感染リバウンドを防ぐには~森永卓郎『経済“千夜一夜”物語』
感染リバウンドを防ぐには~森永卓郎『経済“千夜一夜”物語』 (C)週刊実話Web

3月21日まで2週間延長していた首都圏1都3県に対する緊急事態宣言の解除が、正式に決定した。そもそも多くの感染症の専門家は、単純な延長は意味がないと批判していた。自粛に頼る抑制策は長続きしないからだ。実際に首都圏の人出はすでに増え始めており、新規陽性者数も底打ちして横ばい状態になっている。

飲食店の夜間利用制限を中心とする抑制策が一定の成果を収めたのは事実だが、それだけでは感染収束に持ち込めないことが分かったのが、今回の緊急事態宣言の結論だったのだ。

宣言延長の際に会見した分科会の尾身茂会長は、延長の理由として首都圏の特殊性を挙げた。人口が多く、歓楽街が多く、匿名性が高いため広域の連携が難しい。その結果、首都圏は感染源が分からないことが多くなっているというのだ。

2月末に緊急事態宣言が解除されたときの大阪や愛知の感染状況と比べて、千葉、埼玉、神奈川は似たような状況にある。それにもかかわらず宣言が延長された理由は、ただ1つ、3県が東京に隣接しているからだ。だから、感染リバウンドを防ぐためには「東京対策」が必要となる。東京都の小池百合子知事は、ステイホームの徹底を呼びかけているが、残念ながらその言葉に従わない都民が多く出ているのは間違いない。

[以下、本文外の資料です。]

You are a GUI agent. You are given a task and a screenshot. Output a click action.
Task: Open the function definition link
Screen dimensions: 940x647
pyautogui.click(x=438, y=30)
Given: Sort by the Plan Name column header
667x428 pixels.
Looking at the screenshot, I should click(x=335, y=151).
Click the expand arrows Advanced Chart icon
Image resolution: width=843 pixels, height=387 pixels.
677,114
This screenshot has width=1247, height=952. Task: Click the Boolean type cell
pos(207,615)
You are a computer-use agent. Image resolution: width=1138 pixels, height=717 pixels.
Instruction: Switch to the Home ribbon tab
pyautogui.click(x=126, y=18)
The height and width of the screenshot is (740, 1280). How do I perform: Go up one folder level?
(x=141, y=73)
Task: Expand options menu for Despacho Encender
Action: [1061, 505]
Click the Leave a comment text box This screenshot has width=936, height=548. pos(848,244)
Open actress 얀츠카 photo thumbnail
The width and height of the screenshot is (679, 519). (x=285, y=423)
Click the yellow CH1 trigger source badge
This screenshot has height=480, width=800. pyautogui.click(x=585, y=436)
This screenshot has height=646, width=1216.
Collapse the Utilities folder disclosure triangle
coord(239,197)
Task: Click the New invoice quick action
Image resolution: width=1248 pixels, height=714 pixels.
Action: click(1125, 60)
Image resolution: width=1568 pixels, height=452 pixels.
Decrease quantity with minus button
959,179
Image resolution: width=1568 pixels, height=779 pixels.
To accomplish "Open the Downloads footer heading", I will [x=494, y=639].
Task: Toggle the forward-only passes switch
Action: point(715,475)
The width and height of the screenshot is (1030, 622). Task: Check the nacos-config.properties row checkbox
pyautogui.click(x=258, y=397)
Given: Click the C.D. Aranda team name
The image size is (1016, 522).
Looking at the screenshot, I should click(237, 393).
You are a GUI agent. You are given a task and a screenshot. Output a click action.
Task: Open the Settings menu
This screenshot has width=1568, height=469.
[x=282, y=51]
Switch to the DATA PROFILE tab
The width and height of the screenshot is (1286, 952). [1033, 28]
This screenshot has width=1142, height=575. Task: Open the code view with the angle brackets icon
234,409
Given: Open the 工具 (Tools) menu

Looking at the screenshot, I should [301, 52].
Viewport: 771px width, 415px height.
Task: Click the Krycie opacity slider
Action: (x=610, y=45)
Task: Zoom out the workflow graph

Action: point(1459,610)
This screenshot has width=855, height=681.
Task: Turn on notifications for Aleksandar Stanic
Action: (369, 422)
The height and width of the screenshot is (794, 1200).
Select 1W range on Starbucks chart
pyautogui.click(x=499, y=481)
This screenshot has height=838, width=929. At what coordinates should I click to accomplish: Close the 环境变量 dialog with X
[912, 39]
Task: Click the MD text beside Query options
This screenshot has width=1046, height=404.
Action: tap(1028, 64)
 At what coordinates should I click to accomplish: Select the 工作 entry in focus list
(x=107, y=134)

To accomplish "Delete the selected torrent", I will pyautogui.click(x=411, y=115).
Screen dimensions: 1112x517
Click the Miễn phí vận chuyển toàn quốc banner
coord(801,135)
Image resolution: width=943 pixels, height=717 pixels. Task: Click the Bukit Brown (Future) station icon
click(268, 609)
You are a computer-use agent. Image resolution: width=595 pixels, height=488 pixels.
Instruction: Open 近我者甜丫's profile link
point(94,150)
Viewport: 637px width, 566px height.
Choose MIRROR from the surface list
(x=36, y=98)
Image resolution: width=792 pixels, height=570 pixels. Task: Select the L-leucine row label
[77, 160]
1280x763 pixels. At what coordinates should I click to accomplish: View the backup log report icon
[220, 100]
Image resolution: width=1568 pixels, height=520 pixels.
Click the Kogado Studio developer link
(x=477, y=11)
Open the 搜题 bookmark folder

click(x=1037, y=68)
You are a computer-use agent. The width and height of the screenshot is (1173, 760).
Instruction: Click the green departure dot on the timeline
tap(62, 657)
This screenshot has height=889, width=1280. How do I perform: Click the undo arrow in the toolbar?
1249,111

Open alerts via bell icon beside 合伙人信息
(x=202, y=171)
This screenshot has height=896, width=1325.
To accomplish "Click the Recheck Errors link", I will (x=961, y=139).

それでは、どうしたらよいのか。私は方法が2つあると考えている。1つは東京23区での徹底的なPCR検査の実施だ。これまでの1年間、日本では「感染症村」の人たちの妨害で、PCR検査の拡大ができなかったが、政府は少しずつ方針を転換し始めている。

優先接種の対象を東京23区の住民に切り替えるべき

クラスターが頻発する高齢者施設では、3月中に従事者全員の検査を完了する予定だ。そして、今後は大都市でも無症状者に対する無料のモニタリング調査を実施することになった。しかし、その検査規模は最大で1日1万件とされている。そんな規模では、とても無症状の感染者をあぶり出せない。1日100万件程度の検査を東京23区の住民全員に行って陽性者を隔離すれば、東京のリスクを大幅に下げることができるのだ。

もう1つはワクチンだ。アメリカのバイデン大統領は、成人全員に対するワクチン接種を5月中に完了できるとの見通しを示した。それに対して、日本は年内の接種完了が危ぶまれる状況だ。日本には優秀な製薬会社がたくさんある。ワクチン輸入ができないのなら、日本でライセンス生産ができるように交渉を急ぐべきだ。大阪大学が開発しているワクチンを緊急承認する手もある。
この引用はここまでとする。